**What the exercise asks**
When you reproduce the listing, keep every word as it is and drop the pictures.
(Beginning of Given entries)
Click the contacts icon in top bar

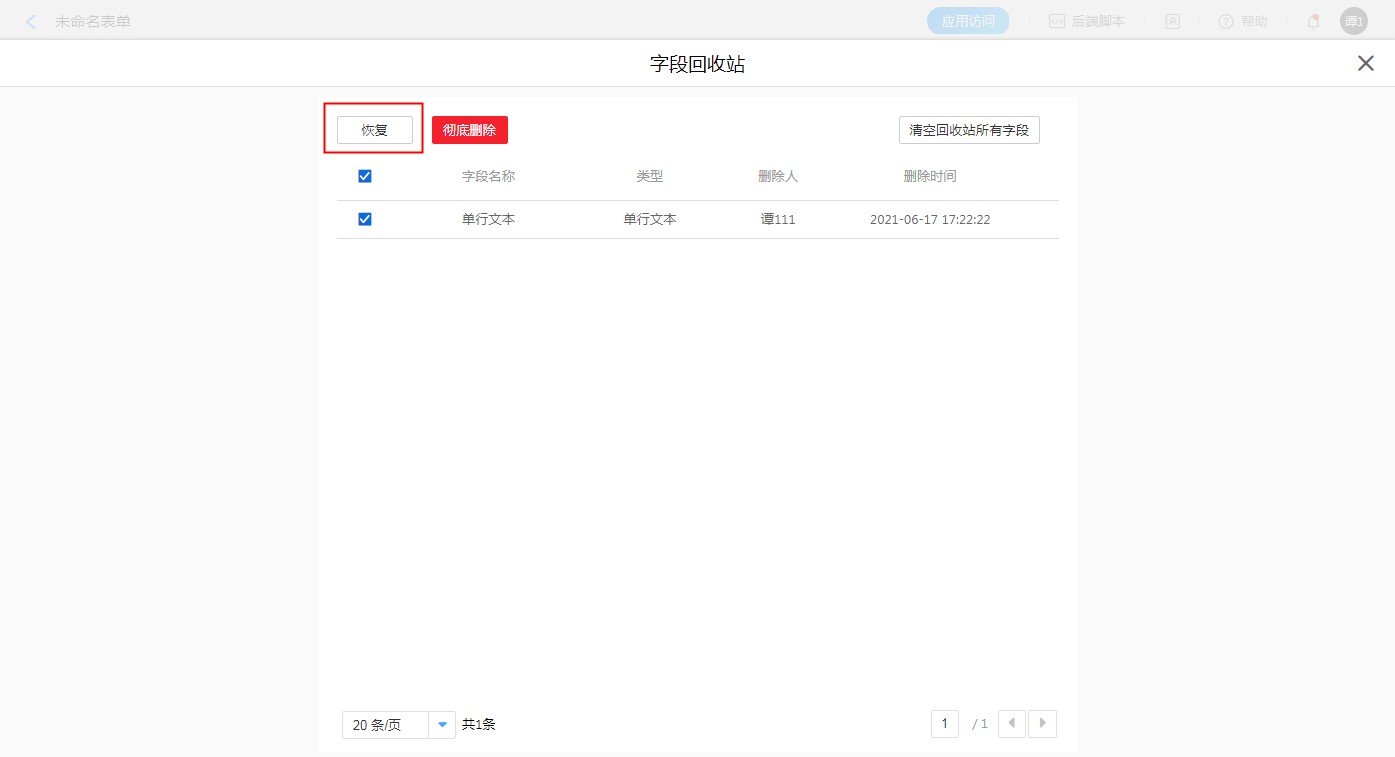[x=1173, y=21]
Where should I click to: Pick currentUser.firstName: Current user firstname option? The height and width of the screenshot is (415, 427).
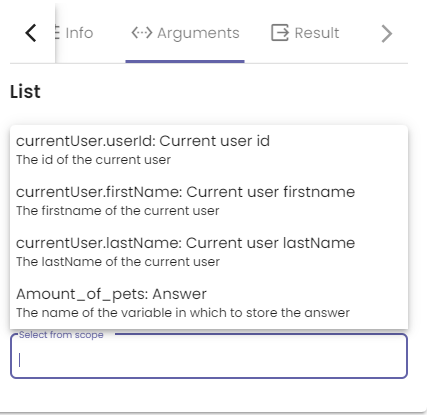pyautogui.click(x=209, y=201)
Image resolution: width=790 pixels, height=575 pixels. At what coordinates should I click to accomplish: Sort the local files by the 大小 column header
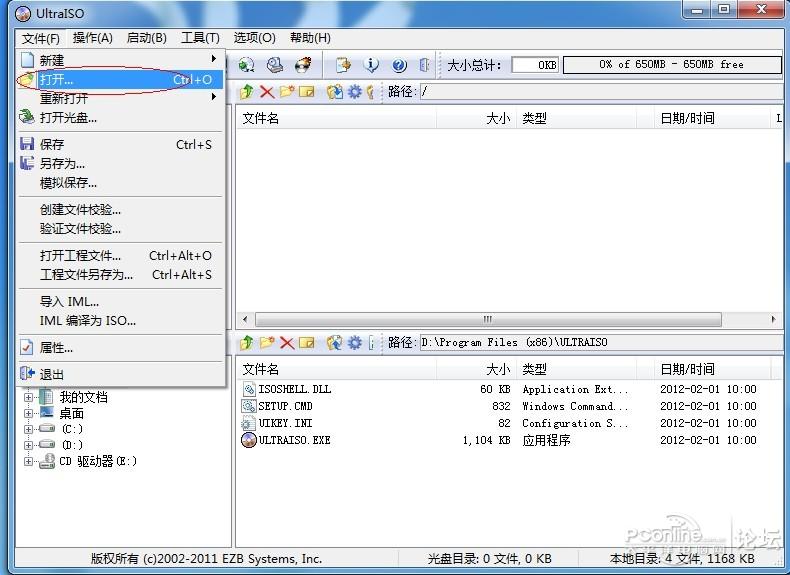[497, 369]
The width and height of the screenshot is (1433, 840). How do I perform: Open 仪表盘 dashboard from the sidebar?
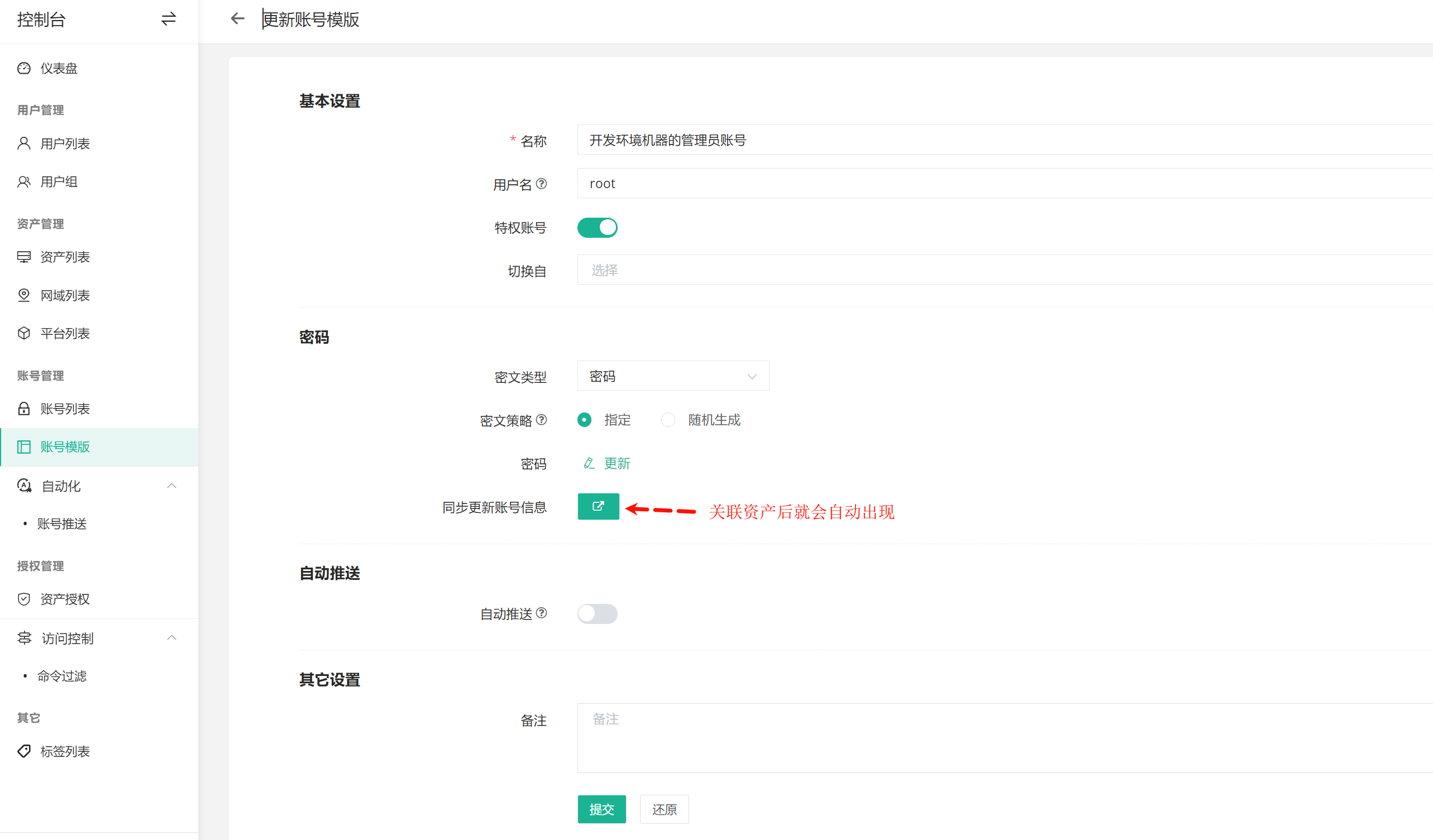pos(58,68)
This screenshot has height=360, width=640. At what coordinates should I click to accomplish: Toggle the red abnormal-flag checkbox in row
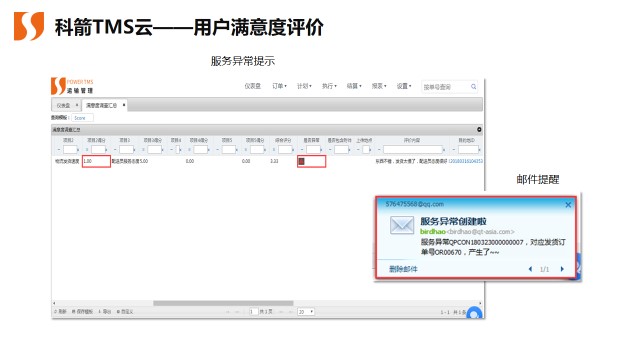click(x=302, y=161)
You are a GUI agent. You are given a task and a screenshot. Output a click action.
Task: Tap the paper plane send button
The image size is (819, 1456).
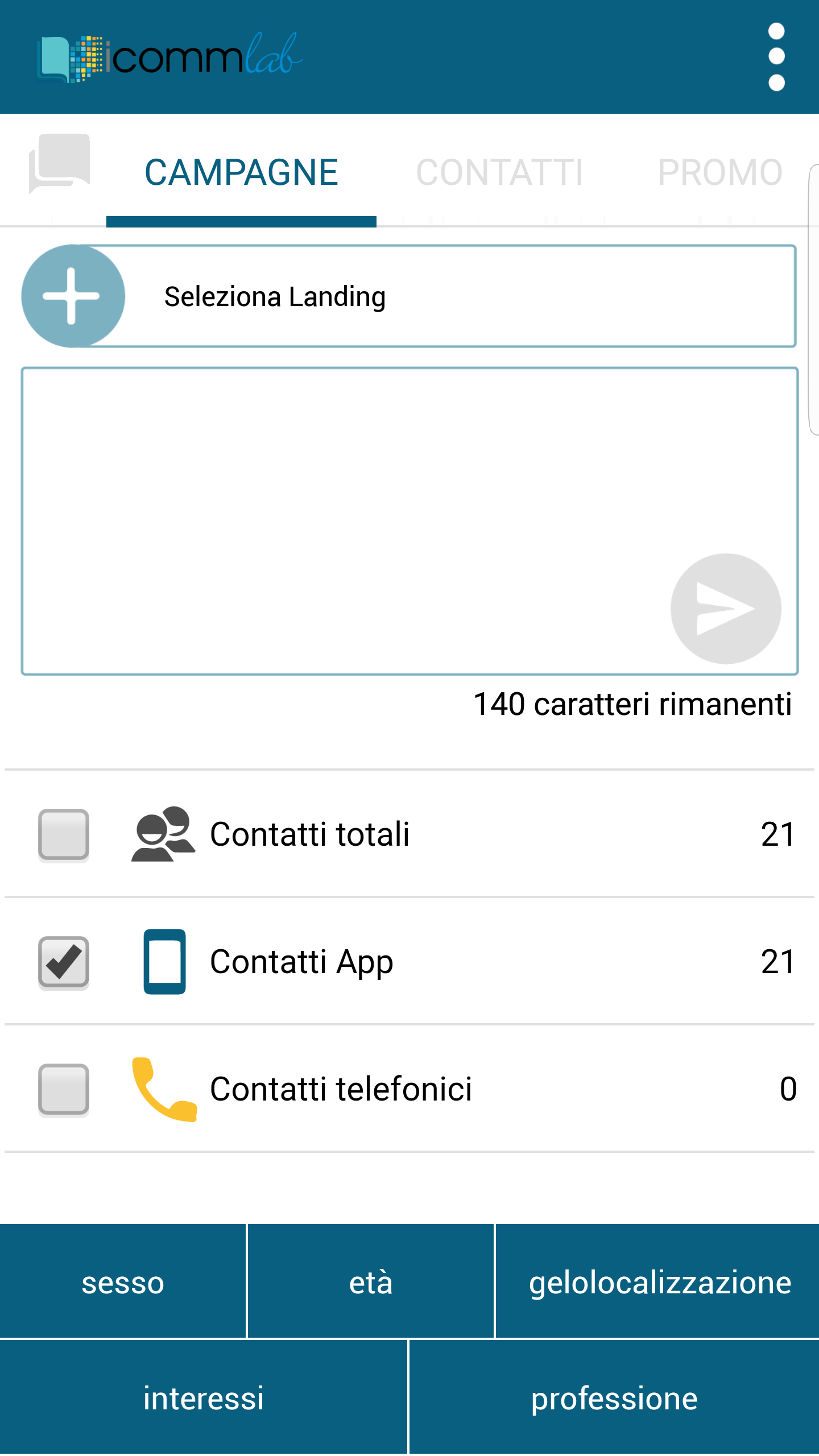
(End of Given entries)
**Exercise solution**
Click the contacts icon in top bar

[x=1173, y=21]
Where should I click to: Pick currentUser.firstName: Current user firstname option? The height and width of the screenshot is (415, 427).
pyautogui.click(x=209, y=201)
Image resolution: width=790 pixels, height=575 pixels. At what coordinates should I click to accomplish: Sort the local files by the 大小 column header
[497, 369]
The width and height of the screenshot is (1433, 840). How do I perform: Open 仪表盘 dashboard from the sidebar?
pos(58,68)
This screenshot has height=360, width=640. At what coordinates should I click to accomplish: Toggle the red abnormal-flag checkbox in row
click(x=302, y=161)
You are a GUI agent. You are given a task and a screenshot. Output a click action.
Task: Tap the paper plane send button
The image size is (819, 1456).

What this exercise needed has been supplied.